◆ Records from a dataset
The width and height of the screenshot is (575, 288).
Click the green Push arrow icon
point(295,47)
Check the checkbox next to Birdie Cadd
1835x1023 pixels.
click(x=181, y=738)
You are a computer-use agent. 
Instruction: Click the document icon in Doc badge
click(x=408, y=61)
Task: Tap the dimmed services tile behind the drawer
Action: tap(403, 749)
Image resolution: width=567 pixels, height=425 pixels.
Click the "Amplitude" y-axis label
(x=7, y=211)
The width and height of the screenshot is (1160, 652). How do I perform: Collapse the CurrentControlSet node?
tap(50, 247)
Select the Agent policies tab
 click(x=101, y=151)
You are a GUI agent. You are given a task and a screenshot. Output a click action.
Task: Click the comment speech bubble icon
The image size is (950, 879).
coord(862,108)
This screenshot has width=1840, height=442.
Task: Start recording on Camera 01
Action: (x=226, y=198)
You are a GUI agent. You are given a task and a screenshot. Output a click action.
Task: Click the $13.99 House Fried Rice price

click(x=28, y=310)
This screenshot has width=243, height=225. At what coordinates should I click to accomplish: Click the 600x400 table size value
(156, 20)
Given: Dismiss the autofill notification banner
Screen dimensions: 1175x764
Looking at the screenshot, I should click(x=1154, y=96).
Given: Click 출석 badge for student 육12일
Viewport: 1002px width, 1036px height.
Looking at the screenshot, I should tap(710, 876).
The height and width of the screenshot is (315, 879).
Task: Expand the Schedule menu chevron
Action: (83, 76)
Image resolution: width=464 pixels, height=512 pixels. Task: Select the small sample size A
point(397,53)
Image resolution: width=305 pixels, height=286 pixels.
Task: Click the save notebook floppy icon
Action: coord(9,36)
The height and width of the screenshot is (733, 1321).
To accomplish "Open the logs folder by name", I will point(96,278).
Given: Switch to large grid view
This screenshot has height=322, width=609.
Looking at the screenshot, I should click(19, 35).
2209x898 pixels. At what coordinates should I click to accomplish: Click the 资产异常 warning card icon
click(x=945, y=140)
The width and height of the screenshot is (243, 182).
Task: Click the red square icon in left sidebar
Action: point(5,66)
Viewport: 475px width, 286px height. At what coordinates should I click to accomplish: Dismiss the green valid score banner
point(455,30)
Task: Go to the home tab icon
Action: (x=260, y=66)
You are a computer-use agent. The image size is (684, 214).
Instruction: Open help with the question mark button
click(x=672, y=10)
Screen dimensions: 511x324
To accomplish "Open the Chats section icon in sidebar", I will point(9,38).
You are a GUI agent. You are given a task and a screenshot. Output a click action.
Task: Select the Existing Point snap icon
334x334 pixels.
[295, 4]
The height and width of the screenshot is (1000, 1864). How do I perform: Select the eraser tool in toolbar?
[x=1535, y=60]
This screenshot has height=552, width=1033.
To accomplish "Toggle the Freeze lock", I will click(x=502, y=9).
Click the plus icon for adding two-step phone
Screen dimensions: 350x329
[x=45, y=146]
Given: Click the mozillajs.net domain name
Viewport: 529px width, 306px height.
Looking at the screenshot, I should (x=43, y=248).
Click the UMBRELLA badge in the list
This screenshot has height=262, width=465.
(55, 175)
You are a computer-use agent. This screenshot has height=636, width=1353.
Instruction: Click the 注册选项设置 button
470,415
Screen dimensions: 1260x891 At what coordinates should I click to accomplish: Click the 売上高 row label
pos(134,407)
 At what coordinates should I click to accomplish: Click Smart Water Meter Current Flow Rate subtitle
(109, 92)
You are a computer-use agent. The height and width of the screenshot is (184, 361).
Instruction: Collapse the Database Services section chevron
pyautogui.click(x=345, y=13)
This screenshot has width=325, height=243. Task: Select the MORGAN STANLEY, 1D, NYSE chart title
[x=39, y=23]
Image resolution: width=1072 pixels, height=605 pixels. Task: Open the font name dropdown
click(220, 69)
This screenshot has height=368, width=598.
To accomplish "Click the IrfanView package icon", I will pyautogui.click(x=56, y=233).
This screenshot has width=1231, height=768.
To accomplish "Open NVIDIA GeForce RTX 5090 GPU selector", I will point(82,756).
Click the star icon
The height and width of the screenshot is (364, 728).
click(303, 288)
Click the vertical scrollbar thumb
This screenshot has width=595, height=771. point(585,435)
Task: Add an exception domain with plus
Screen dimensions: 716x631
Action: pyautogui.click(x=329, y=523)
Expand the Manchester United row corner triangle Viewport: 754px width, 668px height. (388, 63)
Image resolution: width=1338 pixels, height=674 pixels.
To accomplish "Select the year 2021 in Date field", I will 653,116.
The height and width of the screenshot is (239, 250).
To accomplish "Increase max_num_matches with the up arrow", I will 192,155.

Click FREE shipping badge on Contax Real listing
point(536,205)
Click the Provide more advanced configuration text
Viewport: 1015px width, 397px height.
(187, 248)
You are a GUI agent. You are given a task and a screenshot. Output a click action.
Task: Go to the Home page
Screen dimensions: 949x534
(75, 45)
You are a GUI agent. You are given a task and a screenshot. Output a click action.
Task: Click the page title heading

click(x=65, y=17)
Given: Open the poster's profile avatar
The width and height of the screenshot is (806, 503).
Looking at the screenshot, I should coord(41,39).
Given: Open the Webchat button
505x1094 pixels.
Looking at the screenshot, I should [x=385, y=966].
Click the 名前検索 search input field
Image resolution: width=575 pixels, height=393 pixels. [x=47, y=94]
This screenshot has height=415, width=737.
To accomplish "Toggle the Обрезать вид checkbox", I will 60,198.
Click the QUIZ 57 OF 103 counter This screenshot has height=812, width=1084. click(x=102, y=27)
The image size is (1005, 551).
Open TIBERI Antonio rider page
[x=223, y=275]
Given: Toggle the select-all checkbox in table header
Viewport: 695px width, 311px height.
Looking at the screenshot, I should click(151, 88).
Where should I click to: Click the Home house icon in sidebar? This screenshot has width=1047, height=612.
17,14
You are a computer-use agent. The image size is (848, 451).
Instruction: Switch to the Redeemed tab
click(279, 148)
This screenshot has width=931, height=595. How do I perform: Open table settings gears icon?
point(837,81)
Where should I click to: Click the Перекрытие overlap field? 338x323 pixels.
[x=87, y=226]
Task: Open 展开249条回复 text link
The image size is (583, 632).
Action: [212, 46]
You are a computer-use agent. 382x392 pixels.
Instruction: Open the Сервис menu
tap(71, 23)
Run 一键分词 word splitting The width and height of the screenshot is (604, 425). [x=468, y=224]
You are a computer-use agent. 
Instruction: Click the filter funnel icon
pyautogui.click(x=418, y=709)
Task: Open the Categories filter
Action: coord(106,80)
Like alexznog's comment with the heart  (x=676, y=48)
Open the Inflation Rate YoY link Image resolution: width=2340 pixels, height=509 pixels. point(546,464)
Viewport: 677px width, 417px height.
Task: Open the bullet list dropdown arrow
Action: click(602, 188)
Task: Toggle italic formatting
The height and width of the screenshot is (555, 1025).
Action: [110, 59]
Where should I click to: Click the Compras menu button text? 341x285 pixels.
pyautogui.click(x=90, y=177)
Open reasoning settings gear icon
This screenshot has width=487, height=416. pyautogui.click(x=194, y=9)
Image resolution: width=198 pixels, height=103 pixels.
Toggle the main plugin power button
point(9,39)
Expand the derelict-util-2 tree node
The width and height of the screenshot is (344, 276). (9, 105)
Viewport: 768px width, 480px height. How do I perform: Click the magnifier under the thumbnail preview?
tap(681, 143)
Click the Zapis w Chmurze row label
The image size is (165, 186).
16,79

◆ Task goal
Could you recast every line of the entries above as a JSON list of strings, one string per line, leaving out blank lines?

◆ Response below
[
  "The width and height of the screenshot is (575, 288).",
  "Click the green Push arrow icon",
  "point(295,47)",
  "Check the checkbox next to Birdie Cadd",
  "1835x1023 pixels.",
  "click(x=181, y=738)",
  "You are a computer-use agent. ",
  "Instruction: Click the document icon in Doc badge",
  "click(x=408, y=61)",
  "Task: Tap the dimmed services tile behind the drawer",
  "Action: tap(403, 749)",
  "Image resolution: width=567 pixels, height=425 pixels.",
  "Click the \"Amplitude\" y-axis label",
  "(x=7, y=211)",
  "The width and height of the screenshot is (1160, 652). How do I perform: Collapse the CurrentControlSet node?",
  "tap(50, 247)",
  "Select the Agent policies tab",
  " click(x=101, y=151)",
  "You are a GUI agent. You are given a task and a screenshot. Output a click action.",
  "Task: Click the comment speech bubble icon",
  "The image size is (950, 879).",
  "coord(862,108)",
  "This screenshot has width=1840, height=442.",
  "Task: Start recording on Camera 01",
  "Action: (x=226, y=198)",
  "You are a GUI agent. You are given a task and a screenshot. Output a click action.",
  "Task: Click the $13.99 House Fried Rice price",
  "click(x=28, y=310)",
  "This screenshot has width=243, height=225. At what coordinates should I click to accomplish: Click the 600x400 table size value",
  "(156, 20)",
  "Given: Dismiss the autofill notification banner",
  "Screen dimensions: 1175x764",
  "Looking at the screenshot, I should click(x=1154, y=96).",
  "Given: Click 출석 badge for student 육12일",
  "Viewport: 1002px width, 1036px height.",
  "Looking at the screenshot, I should tap(710, 876).",
  "The height and width of the screenshot is (315, 879).",
  "Task: Expand the Schedule menu chevron",
  "Action: (83, 76)",
  "Image resolution: width=464 pixels, height=512 pixels. Task: Select the small sample size A",
  "point(397,53)",
  "Image resolution: width=305 pixels, height=286 pixels.",
  "Task: Click the save notebook floppy icon",
  "Action: coord(9,36)",
  "The height and width of the screenshot is (733, 1321).",
  "To accomplish \"Open the logs folder by name\", I will point(96,278).",
  "Given: Switch to large grid view",
  "This screenshot has height=322, width=609.",
  "Looking at the screenshot, I should click(19, 35).",
  "2209x898 pixels. At what coordinates should I click to accomplish: Click the 资产异常 warning card icon",
  "click(x=945, y=140)",
  "The width and height of the screenshot is (243, 182).",
  "Task: Click the red square icon in left sidebar",
  "Action: point(5,66)",
  "Viewport: 475px width, 286px height. At what coordinates should I click to accomplish: Dismiss the green valid score banner",
  "point(455,30)",
  "Task: Go to the home tab icon",
  "Action: (x=260, y=66)",
  "You are a computer-use agent. The image size is (684, 214).",
  "Instruction: Open help with the question mark button",
  "click(x=672, y=10)",
  "Screen dimensions: 511x324",
  "To accomplish \"Open the Chats section icon in sidebar\", I will point(9,38).",
  "You are a GUI agent. You are given a task and a screenshot. Output a click action.",
  "Task: Select the Existing Point snap icon",
  "334x334 pixels.",
  "[295, 4]",
  "The height and width of the screenshot is (1000, 1864). How do I perform: Select the eraser tool in toolbar?",
  "[x=1535, y=60]",
  "This screenshot has height=552, width=1033.",
  "To accomplish \"Toggle the Freeze lock\", I will click(x=502, y=9).",
  "Click the plus icon for adding two-step phone",
  "Screen dimensions: 350x329",
  "[x=45, y=146]",
  "Given: Click the mozillajs.net domain name",
  "Viewport: 529px width, 306px height.",
  "Looking at the screenshot, I should (x=43, y=248).",
  "Click the UMBRELLA badge in the list",
  "This screenshot has height=262, width=465.",
  "(55, 175)",
  "You are a computer-use agent. This screenshot has height=636, width=1353.",
  "Instruction: Click the 注册选项设置 button",
  "470,415",
  "Screen dimensions: 1260x891 At what coordinates should I click to accomplish: Click the 売上高 row label",
  "pos(134,407)",
  " At what coordinates should I click to accomplish: Click Smart Water Meter Current Flow Rate subtitle",
  "(109, 92)",
  "You are a computer-use agent. The height and width of the screenshot is (184, 361).",
  "Instruction: Collapse the Database Services section chevron",
  "pyautogui.click(x=345, y=13)",
  "This screenshot has width=325, height=243. Task: Select the MORGAN STANLEY, 1D, NYSE chart title",
  "[x=39, y=23]",
  "Image resolution: width=1072 pixels, height=605 pixels. Task: Open the font name dropdown",
  "click(220, 69)",
  "This screenshot has height=368, width=598.",
  "To accomplish \"Click the IrfanView package icon\", I will pyautogui.click(x=56, y=233).",
  "This screenshot has width=1231, height=768.",
  "To accomplish \"Open NVIDIA GeForce RTX 5090 GPU selector\", I will point(82,756).",
  "Click the star icon",
  "The height and width of the screenshot is (364, 728).",
  "click(303, 288)",
  "Click the vertical scrollbar thumb",
  "This screenshot has width=595, height=771. point(585,435)",
  "Task: Add an exception domain with plus",
  "Screen dimensions: 716x631",
  "Action: pyautogui.click(x=329, y=523)",
  "Expand the Manchester United row corner triangle Viewport: 754px width, 668px height. (388, 63)",
  "Image resolution: width=1338 pixels, height=674 pixels.",
  "To accomplish \"Select the year 2021 in Date field\", I will 653,116.",
  "The height and width of the screenshot is (239, 250).",
  "To accomplish \"Increase max_num_matches with the up arrow\", I will 192,155.",
  "Click FREE shipping badge on Contax Real listing",
  "point(536,205)",
  "Click the Provide more advanced configuration text",
  "Viewport: 1015px width, 397px height.",
  "(187, 248)",
  "You are a GUI agent. You are given a task and a screenshot. Output a click action.",
  "Task: Go to the Home page",
  "Screen dimensions: 949x534",
  "(75, 45)",
  "You are a GUI agent. You are given a task and a screenshot. Output a click action.",
  "Task: Click the page title heading",
  "click(x=65, y=17)",
  "Given: Open the poster's profile avatar",
  "The width and height of the screenshot is (806, 503).",
  "Looking at the screenshot, I should coord(41,39).",
  "Given: Open the Webchat button",
  "505x1094 pixels.",
  "Looking at the screenshot, I should [x=385, y=966].",
  "Click the 名前検索 search input field",
  "Image resolution: width=575 pixels, height=393 pixels. [x=47, y=94]",
  "This screenshot has height=415, width=737.",
  "To accomplish \"Toggle the Обрезать вид checkbox\", I will 60,198.",
  "Click the QUIZ 57 OF 103 counter This screenshot has height=812, width=1084. click(x=102, y=27)",
  "The image size is (1005, 551).",
  "Open TIBERI Antonio rider page",
  "[x=223, y=275]",
  "Given: Toggle the select-all checkbox in table header",
  "Viewport: 695px width, 311px height.",
  "Looking at the screenshot, I should click(151, 88).",
  "Where should I click to: Click the Home house icon in sidebar? This screenshot has width=1047, height=612.",
  "17,14",
  "You are a computer-use agent. The image size is (848, 451).",
  "Instruction: Switch to the Redeemed tab",
  "click(279, 148)",
  "This screenshot has width=931, height=595. How do I perform: Open table settings gears icon?",
  "point(837,81)",
  "Where should I click to: Click the Перекрытие overlap field? 338x323 pixels.",
  "[x=87, y=226]",
  "Task: Open 展开249条回复 text link",
  "The image size is (583, 632).",
  "Action: [212, 46]",
  "You are a computer-use agent. 382x392 pixels.",
  "Instruction: Open the Сервис menu",
  "tap(71, 23)",
  "Run 一键分词 word splitting The width and height of the screenshot is (604, 425). [x=468, y=224]",
  "You are a computer-use agent. ",
  "Instruction: Click the filter funnel icon",
  "pyautogui.click(x=418, y=709)",
  "Task: Open the Categories filter",
  "Action: coord(106,80)",
  "Like alexznog's comment with the heart  (x=676, y=48)",
  "Open the Inflation Rate YoY link Image resolution: width=2340 pixels, height=509 pixels. point(546,464)",
  "Viewport: 677px width, 417px height.",
  "Task: Open the bullet list dropdown arrow",
  "Action: click(602, 188)",
  "Task: Toggle italic formatting",
  "The height and width of the screenshot is (555, 1025).",
  "Action: [110, 59]",
  "Where should I click to: Click the Compras menu button text? 341x285 pixels.",
  "pyautogui.click(x=90, y=177)",
  "Open reasoning settings gear icon",
  "This screenshot has width=487, height=416. pyautogui.click(x=194, y=9)",
  "Image resolution: width=198 pixels, height=103 pixels.",
  "Toggle the main plugin power button",
  "point(9,39)",
  "Expand the derelict-util-2 tree node",
  "The width and height of the screenshot is (344, 276). (9, 105)",
  "Viewport: 768px width, 480px height. How do I perform: Click the magnifier under the thumbnail preview?",
  "tap(681, 143)",
  "Click the Zapis w Chmurze row label",
  "The image size is (165, 186).",
  "16,79"
]